Ideas for Google Summer of Code/Bilingual dictionary enrichment via graph completion

From Apertium
Jump to navigation Jump to search

Apertium bilingual dictionaries establish correspondences between lexical forms in a number of language pairs that may be used to infer new entries for existing or new language pairs using graphs.

Some of this work may be done by exploiting the RDF version of the Apertium bilingual dictionaries [1,2].

In a nutshell, RDF (based on the subject-predicate-object pattern) is the core representation mechanism of the so-called linked data cloud. This can be seen as the counterpart of the traditional Web (in which documents, e.g. web pages, are connected by hyperlinks, typically to be navigated by humans). In linked data, entities are connected among them in a graph and relevant information is stated about them. The cloud of linked data is intended to be navigated by software agents primarily. In the case of Apertium RDF, the graph nodes are the set of lexical entries, lexical senses, and translations, among other entities, coming form all the bilingual dictionaries. Interestingly, a unique identifier (URI) has been assigned to any of such entities at a Web scale (e.g., [3]) and can be the entry point for a software agent to navigate the graph.
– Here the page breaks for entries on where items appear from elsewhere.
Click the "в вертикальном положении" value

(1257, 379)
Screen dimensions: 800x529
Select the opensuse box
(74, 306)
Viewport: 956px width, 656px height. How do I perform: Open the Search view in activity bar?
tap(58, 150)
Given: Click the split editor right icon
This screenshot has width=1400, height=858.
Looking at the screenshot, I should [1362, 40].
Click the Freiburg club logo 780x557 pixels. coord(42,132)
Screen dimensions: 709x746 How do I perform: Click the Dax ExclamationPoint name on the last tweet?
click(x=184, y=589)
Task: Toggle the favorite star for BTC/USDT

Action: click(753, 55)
Another way to exploit the graph is by querying it through a SPARQL endpoint [4].

The project will:

  • comparatively study dictionary enrichment directly from bilingual dictionaries in the .dix format or via the existing RDF graphs, using the ideas in a paper under public review and ideas that had already been proposed in Apertium (e.g. removing a dictionary and checking how much of it can be recovered).
  • if the solution via RDF graphs works, establish a .dix to RDF conversion using XSLT or other XML processors, and a backward conversion from RDF to .dix, studying how much is lost in the roundtrip, and defining a mitigating strategy in that last case.
  • if the direct route is used instead, start from dixtools code and implement the graph completion strategies
  • study possible use of data linked to the RDF to enrich the dictionaries, when the license of the linked data allows for republication under the GPL license of the dictionaries.

Coding challenge: a toy task related to the main task in this idea: use XSLT stylesheets or light (e.g. shell-scripted) XML processors to extract a number of "easy" dictionary entries from a set of dictionaries, convert them to some suitable format for a graph, and obtaining a number of "easy" new bilingual correspondences from the graph.